Одним словом, человек с низким, не весьма-то приятным для слуха, гундливым голосом, разумеется, даже не заметил, как с ходу переместился из цивилизованного транспорта с мягкими креслами в неустойчивый деревянный ялик, даже не плоскодонку, которым чрезвычайно шустро управлял с помощью обыкновенных весел улыбчивый бородач – дядька Харон, – древнее суденышко ловко боролось с бесконечными седыми барашками древнегреческой речки Лета…
– Да-а, Гриша, – с какой-то приятельской приветливостью вспомнился мне третий, куда-то исчезнувший страж, – дурак ты, мальчик, всего обшарил, а самого «главного» прикольного смертоубийственного инструмента не ущупал. И еще радовался, точно теленок. И чего, собственно, веселился, – ларечный складень с немецким пугачом отобрал… Эх, Гриша, Гриша, чему тебя в школе твоей учили? Новичок ты в «безопасности», милиционер, хотя и настропалился переступать бесшумно, по-котовски. И придется тебе, милый мальчик, вслед за старшими товарищами переплыть античную речку в царство теней…
Пока я таким умилительным образом рассуждал о Грише-лопухе, на освещенной местности перед домом объявились новые персонажи: молодые люди послепризывного возраста, имеющие внешность американских видеогероев.

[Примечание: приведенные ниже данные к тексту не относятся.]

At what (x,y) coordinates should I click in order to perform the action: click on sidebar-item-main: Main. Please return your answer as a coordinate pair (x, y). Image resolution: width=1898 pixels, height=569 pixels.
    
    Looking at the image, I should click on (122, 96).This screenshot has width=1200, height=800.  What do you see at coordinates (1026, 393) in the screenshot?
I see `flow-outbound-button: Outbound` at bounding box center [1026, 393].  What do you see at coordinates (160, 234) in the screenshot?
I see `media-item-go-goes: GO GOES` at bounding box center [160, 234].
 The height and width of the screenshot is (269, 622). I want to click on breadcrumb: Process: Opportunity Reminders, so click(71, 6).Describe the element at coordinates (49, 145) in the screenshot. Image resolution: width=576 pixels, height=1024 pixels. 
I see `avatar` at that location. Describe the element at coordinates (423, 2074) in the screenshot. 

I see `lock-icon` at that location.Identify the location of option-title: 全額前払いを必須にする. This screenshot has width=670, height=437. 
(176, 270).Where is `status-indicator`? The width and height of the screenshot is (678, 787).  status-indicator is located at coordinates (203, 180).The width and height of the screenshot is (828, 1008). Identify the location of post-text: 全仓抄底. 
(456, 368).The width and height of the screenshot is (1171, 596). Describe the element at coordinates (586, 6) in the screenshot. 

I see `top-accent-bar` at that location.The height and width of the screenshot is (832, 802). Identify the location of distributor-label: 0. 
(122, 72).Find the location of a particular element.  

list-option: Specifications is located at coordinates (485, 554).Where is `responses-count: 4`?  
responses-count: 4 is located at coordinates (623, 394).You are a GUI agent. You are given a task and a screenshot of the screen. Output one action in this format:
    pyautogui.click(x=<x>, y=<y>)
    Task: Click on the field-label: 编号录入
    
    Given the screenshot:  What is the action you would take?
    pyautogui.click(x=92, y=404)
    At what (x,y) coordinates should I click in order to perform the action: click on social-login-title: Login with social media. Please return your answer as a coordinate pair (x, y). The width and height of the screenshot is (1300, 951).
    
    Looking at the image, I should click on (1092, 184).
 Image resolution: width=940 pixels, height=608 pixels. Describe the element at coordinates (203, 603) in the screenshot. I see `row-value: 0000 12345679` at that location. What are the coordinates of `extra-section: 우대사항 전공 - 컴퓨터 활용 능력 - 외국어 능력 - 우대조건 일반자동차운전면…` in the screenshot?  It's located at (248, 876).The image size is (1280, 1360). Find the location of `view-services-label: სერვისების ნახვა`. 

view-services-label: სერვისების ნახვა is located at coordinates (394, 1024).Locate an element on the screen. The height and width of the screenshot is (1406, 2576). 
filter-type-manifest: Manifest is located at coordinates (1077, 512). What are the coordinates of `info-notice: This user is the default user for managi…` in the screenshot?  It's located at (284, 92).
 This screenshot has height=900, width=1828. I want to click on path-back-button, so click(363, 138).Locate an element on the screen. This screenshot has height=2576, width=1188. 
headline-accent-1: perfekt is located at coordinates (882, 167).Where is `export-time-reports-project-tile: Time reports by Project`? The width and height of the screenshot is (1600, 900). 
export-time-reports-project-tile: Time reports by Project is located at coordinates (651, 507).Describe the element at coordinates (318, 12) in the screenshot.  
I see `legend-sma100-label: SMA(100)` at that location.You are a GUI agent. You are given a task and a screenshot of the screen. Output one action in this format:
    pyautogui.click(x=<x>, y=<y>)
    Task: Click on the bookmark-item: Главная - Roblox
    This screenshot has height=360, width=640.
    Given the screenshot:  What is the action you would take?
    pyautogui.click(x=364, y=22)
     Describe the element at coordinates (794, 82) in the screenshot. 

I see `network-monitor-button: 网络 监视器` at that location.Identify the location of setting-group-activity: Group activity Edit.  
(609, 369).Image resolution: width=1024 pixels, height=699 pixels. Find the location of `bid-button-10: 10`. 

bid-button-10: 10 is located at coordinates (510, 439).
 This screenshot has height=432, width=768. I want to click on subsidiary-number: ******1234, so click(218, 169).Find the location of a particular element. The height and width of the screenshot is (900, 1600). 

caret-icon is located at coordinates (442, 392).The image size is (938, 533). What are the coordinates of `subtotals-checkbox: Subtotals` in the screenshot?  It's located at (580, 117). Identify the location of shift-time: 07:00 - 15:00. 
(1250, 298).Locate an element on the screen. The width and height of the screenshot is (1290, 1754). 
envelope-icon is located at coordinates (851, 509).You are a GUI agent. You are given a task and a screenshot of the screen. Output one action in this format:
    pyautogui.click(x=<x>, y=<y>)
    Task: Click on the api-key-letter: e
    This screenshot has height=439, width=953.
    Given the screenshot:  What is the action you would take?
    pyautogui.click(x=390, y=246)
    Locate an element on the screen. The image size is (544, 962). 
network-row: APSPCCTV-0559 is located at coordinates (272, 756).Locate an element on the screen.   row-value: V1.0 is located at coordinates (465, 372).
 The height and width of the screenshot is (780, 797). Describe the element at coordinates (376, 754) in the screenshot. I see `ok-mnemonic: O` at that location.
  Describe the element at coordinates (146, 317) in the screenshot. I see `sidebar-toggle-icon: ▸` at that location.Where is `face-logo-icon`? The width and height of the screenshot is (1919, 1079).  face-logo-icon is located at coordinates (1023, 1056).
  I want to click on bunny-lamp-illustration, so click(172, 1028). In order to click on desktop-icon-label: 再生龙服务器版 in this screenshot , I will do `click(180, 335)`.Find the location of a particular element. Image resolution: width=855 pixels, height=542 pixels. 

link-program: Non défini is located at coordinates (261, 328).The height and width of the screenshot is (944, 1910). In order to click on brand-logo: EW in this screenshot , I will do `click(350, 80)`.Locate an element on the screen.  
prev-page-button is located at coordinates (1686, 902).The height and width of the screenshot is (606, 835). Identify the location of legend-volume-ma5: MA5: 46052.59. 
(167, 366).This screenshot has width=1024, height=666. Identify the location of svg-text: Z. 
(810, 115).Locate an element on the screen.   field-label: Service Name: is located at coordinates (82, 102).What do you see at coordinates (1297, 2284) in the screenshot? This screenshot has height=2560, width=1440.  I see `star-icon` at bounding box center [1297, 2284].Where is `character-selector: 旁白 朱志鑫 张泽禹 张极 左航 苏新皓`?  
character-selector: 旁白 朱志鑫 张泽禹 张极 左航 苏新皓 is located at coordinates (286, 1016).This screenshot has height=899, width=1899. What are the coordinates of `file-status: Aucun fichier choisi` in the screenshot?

Именно что не русского мужественного обличья – мешковатые линялые слаксы, объемисто-плечистые кожанки с широким сборчатым окоемом по низу, на ногах не менее удобные пружинистые чужеземные кроссовки, а в руках вместо сигаретных импортных окурков нечто малогабаритное и грозное – тускло полированные увесистые пары, скрепленные стальными нержавеющими звеньями, – восточные мужские игрушки-нунчаки.
В уличный предполуночный интерьер эти трое уличных бойцов вписывались вполне органично, но несколько запоздало, отметил я про себя с некоторым неудовольствием.